▸ Task objective
Find the line with "Task: Open the Legia Warszawa crest match" and the line with "Task: Go to the Cars tab" in the entries below; output exactly those two lines, every line between them, and no others.

▸ Input records
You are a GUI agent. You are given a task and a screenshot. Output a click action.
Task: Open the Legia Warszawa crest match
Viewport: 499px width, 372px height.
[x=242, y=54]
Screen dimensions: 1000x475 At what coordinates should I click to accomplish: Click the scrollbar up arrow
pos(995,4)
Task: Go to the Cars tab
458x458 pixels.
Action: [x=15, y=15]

* * *

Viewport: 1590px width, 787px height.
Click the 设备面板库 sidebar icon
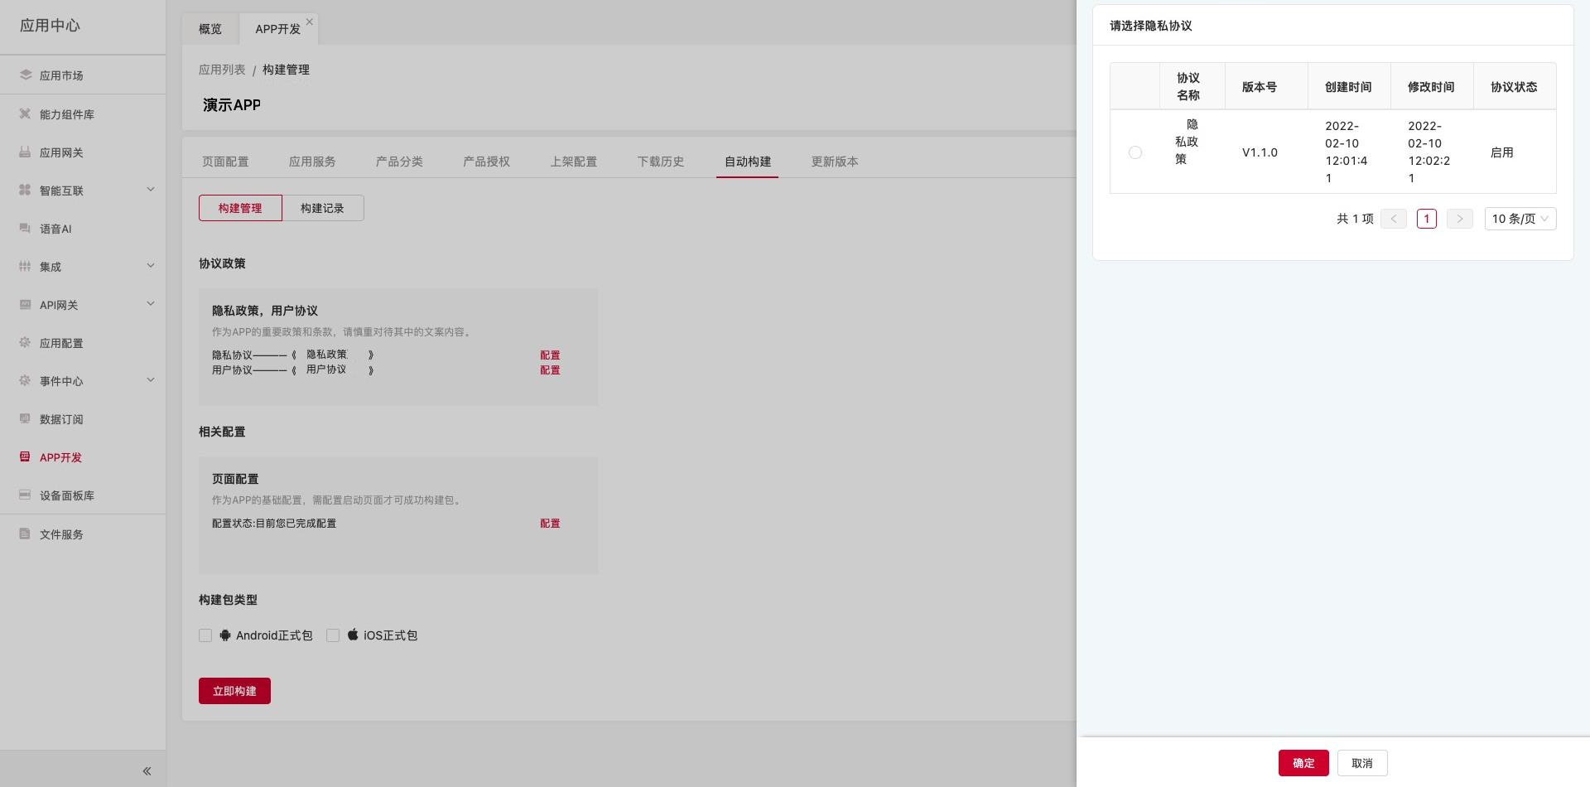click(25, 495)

==

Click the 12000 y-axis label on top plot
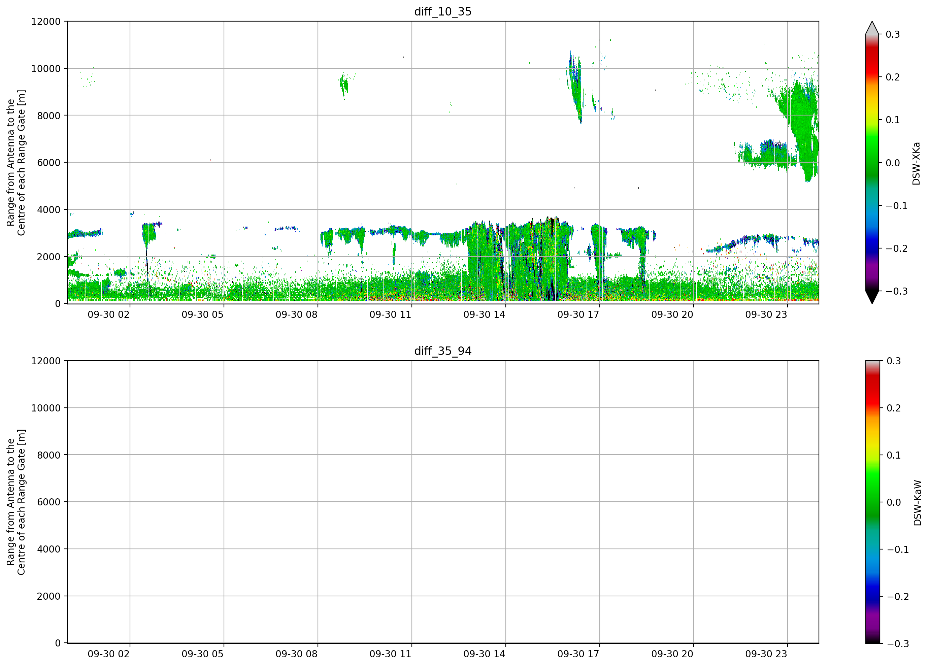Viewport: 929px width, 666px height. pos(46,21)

▸ Answer box
Task: Open the Legia Warszawa crest match
Viewport: 499px width, 372px height.
[x=242, y=54]
Screen dimensions: 1000x475 At what coordinates should I click to accomplish: Click the scrollbar up arrow
pos(995,4)
Task: Go to the Cars tab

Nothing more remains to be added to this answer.